Yani, çocuğun ateşi 39 ° C'nin üzerinde veya daha yüksek, ateş düşürücü verdiniz, ancak yardımcı olmadı.

Eylemleriniz.

  1. Bebeğin kollarını ve bacaklarını kontrol edin. Çocuk solgun ve soğuksa, ateş düşürücü işe yaramaz. Göreviniz kollarınızı ve bacaklarınızı ısıtmaktır. Sıcak çoraplar giyin, ellerinizi ovun, No-shpa veya papaverin'i yaşa özel bir dozda verin.
  2. Çocuğun aşırı ısınma olasılığını kontrol edin. Fazladan kazaklar, yorganlar çıkarın, sadece temel ihtiyaçlarınızı bırakın. Odayı havalandırın, havayı nemlendirin. Dışarıda kış mevsimindeyse, pil sıcaklığını azaltın.
  3. Bebek bezini bebekten çıkarın.
  4. Bebek kırmızı ve sıcaksa, altına su geçirmez bir çarşaf koyun ve bebeğin vücut ısısında suyla silin. Yani, bir çocuğun 40 ° C olması durumunda, silme suyu 40 ° C olmalıdır. Yalnızca büyük gemilerin geçtiği alanları silmeniz gerekir. Bunlar boyun, koltuk altı, kalp bölgesi, kasık, popliteal fossadır. Ayaklarınıza ve ellerinize dokunmayın. Çocuğu hafif bir battaniyeyle örtün ve 5 dakika sonra işlemi tekrarlayın, ardından vücut ısısını tekrar ölçün.
  5. Fiziksel soğutma yöntemleri de uygulanabilir. Dondurucudan buz alın, birkaç kat havluya sarın ve yüzeyinden 1-2 cm uzaklıkta çocuğun kafasına yerleştirin.
  6. Çocuğunuza, içtiği her şeyi su vermeyi unutmayın. Su, meyve suları, çaylar kesinlikle çocuğa sıvı verecek ve atılan idrar miktarını izleyecektir.
  7. Çocuğunuza Regidron, Glucosolan gibi salin solüsyonları verin.
  8. Hasta bir çocuğun sıcaklığını 36.5˚Ϲ'ye düşürmeye çalışmayın.

Yukarıdakilerin tümü size yardımcı olmadıysa ve sıcaklık bir saat içinde 40 ° C'den bir derece hareket etmediyse, çocuğu hastaneye götürmek daha iyidir.
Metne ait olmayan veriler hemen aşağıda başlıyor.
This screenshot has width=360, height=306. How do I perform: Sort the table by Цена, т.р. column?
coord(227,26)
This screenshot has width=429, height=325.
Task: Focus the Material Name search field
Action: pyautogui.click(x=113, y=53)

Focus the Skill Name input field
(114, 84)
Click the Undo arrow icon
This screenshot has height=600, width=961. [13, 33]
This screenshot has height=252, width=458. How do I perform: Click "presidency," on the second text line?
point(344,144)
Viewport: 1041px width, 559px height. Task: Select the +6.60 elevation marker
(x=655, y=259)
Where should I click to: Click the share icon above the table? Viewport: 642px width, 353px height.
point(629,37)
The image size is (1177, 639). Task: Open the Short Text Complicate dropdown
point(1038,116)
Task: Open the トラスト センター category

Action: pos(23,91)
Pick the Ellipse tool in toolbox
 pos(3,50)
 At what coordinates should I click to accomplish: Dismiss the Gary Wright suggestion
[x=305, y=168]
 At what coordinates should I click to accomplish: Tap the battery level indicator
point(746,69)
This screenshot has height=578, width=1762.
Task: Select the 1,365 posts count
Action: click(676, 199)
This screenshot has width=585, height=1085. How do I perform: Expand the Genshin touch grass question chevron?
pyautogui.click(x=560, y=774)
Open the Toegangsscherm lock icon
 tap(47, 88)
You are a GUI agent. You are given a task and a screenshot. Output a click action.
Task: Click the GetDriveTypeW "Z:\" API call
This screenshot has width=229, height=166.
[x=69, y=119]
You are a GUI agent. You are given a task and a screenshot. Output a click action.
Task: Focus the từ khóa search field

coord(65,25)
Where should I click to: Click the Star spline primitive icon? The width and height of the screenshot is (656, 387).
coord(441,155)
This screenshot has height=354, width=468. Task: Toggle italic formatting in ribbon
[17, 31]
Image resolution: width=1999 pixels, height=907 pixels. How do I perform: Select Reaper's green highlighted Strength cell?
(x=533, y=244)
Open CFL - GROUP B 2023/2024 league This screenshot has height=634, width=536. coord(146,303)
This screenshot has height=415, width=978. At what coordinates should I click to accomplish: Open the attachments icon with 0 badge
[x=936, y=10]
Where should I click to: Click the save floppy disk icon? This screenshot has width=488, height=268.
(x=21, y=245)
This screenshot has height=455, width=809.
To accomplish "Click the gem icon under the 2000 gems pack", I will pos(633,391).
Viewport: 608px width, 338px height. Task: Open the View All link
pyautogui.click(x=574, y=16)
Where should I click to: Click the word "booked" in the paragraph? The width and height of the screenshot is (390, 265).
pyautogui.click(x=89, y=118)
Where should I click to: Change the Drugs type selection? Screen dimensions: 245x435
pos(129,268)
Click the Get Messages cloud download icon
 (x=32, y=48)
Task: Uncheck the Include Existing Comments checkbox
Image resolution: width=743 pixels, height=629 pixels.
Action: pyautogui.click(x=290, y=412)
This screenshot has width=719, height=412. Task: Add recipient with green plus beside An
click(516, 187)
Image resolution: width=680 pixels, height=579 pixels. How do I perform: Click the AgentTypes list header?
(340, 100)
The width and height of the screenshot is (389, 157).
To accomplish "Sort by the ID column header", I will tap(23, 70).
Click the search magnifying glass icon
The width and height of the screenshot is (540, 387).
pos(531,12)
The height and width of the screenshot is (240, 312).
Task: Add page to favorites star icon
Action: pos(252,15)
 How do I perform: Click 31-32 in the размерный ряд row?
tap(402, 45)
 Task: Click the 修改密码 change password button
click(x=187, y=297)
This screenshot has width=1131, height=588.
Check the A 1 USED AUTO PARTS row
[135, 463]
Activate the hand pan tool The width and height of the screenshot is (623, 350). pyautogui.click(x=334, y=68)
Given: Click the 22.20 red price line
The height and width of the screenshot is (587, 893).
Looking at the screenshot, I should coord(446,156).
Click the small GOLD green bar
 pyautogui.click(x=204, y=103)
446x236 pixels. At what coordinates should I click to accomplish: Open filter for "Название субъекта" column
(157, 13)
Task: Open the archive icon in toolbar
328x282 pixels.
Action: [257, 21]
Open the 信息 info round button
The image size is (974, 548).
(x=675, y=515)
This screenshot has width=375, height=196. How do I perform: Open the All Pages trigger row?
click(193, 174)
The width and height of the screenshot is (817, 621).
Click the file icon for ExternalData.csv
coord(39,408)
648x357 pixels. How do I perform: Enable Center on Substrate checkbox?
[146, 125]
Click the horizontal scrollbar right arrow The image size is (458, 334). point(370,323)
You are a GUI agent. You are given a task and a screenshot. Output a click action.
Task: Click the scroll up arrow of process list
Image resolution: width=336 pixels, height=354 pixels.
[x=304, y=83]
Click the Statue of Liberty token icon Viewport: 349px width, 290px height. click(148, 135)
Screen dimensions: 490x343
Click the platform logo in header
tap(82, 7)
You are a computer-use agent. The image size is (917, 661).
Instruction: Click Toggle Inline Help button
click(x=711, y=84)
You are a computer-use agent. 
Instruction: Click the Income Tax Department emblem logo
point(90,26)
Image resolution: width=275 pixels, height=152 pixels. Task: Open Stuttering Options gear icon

Sıcaklığın kendisi korkunç değil. Ebeveynler çocuğun hastalığından, aynı zamanda durumundan korkarlar ve ateşin düzeltilmesi ve tarif edilmesi daha kolaydır.

Sevgili ebeveynler, hasta çocuğunuza daha yakından bakın ve sizi endişelendiren başka şeyleri formüle edin. Belki de bu alışılmadık bir davranış ya da baskı, kusma ve karın ağrısı şikayetleriyle geçmeyen bir kızarıklık görünümüdür ve sıcaklık aslında 37 ° C'dir? Bu durumlarda ambulans çağırmanız ve ciddi hastalıkları ekarte etmek için hastaneye gitmeniz daha iyidir.

Videoyu izle: Bebeklerde Yüksek Ateşe Dikkat! Tehlike sınırı nedir? (Temmuz 2024).